A Polícia Civil apreendeu milhares de pacotes de salgadinhos que teriam sido desviados da Semalo, indústria alimentícia de Campo Grande pertencente ao presidente da Federação das Indústrias de Mato Grosso do Sul (Fiems), Sérgio Longen. As mercadorias foram encontradas nesta quinta-feira (10) em um depósito no Bairro São Conrado e em duas unidades de um estabelecimento comercial da Capital.
A apreensão faz parte da investigação sobre um esquema de desvio de cargas que teria provocado prejuízo de pelo menos R$ 500 mil à Semalo. Um ex-funcionário da indústria foi preso em flagrante no dia 24 de agosto, suspeito de participação na retirada irregular dos produtos.
Na primeira etapa da operação, equipes da Delegacia Especializada de Repressão aos Crimes de Roubos e Furtos (DERF) já haviam localizado uma grande quantidade de mercadorias armazenadas sem documentação fiscal no imóvel do São Conrado.

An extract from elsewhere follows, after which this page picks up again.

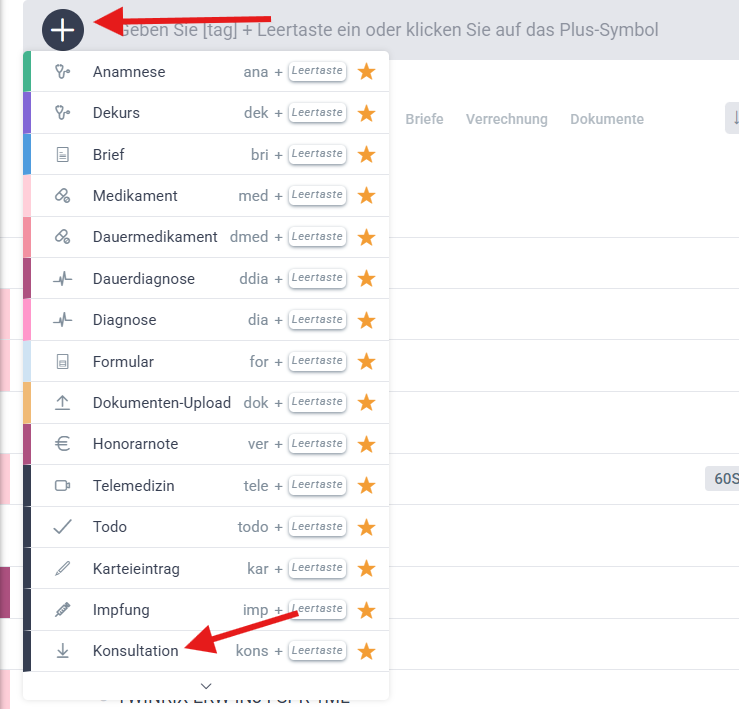Click the stethoscope icon beside Anamnese

[63, 72]
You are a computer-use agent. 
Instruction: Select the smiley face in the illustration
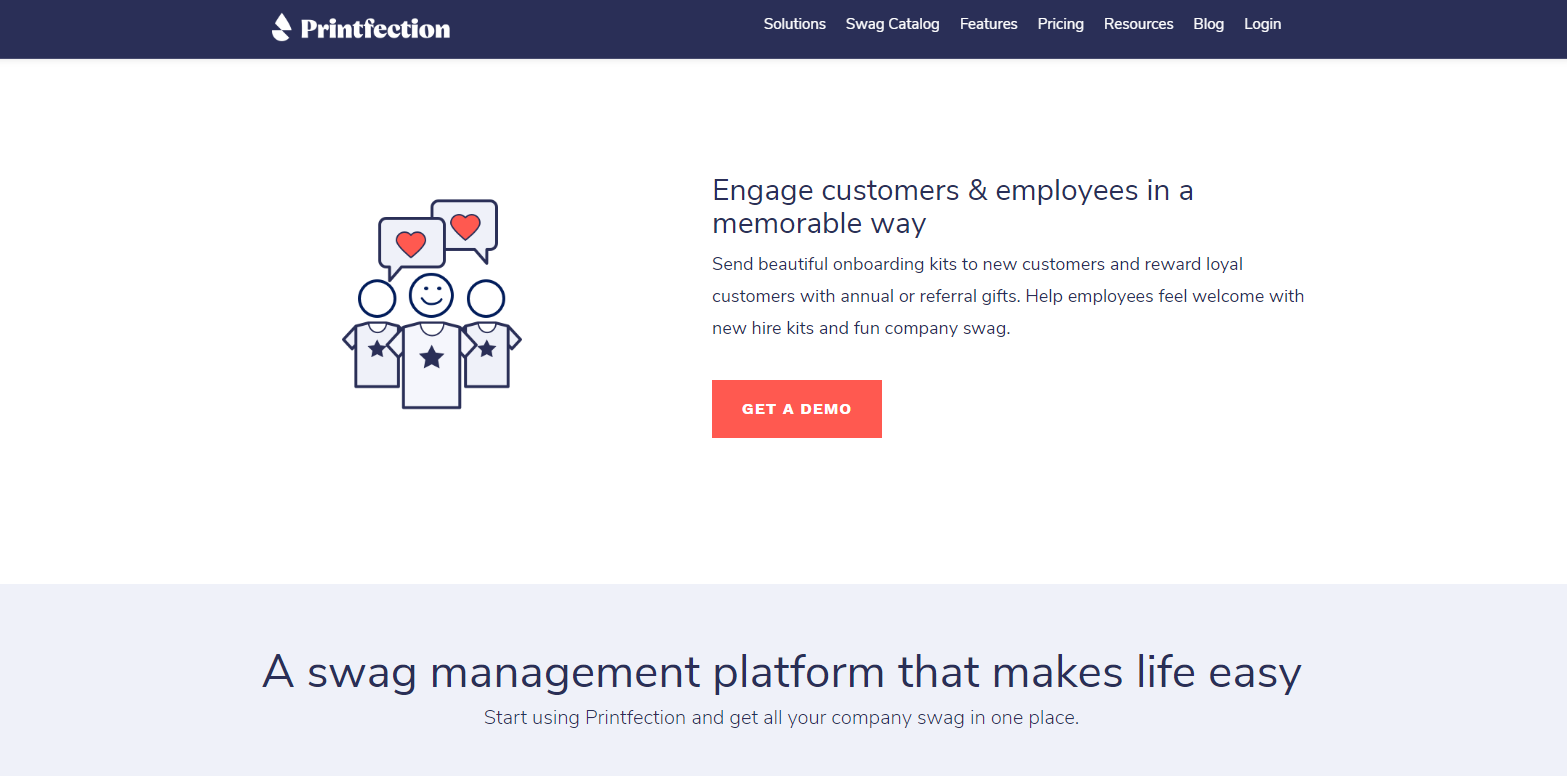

Com o avanço das diligências, os investigadores identificaram que o endereço continuaria sendo utilizado para guardar produtos supostamente desviados. Durante nova vistoria, foram encontradas milhares de unidades da Semalo sem as respectivas notas fiscais.
A polícia também esteve em duas unidades de um estabelecimento comercial, onde localizou outros milhares de produtos da indústria. Segundo a investigação, as mercadorias estavam expostas para venda no atacado por valores abaixo dos normalmente praticados no mercado.
Os três endereços passaram por perícia. Todo o material foi apreendido para identificação e avaliação e deverá, posteriormente, ser devolvido à Semalo.
Desvios teriam ocorrido durante oito meses
Na primeira fase da investigação, o ex-funcionário preso em flagrante teria admitido envolvimento no esquema durante aproximadamente oito meses. Conforme as informações levantadas pela polícia, mais de 20 carregamentos podem ter sido desviados, em uma média próxima de uma carga por semana.
As mercadorias, segundo a apuração, saíam da indústria em caminhões terceirizados mediante o uso de ordens de carregamento adulteradas. Os produtos eram retirados sem a emissão da documentação fiscal correspondente e, posteriormente, revendidos a comerciantes por preços inferiores aos de mercado.
A Polícia Civil investiga a existência de uma estrutura organizada para retirar as cargas diretamente da Semalo, armazenar os produtos em outros endereços e depois distribuí-los para comercialização em Campo Grande.
As pessoas encontradas no depósito e nos dois estabelecimentos comerciais foram encaminhadas à DERF para prestar esclarecimentos. Os responsáveis pela compra e pela revenda das mercadorias também deverão ser intimados para interrogatório no decorrer do inquérito.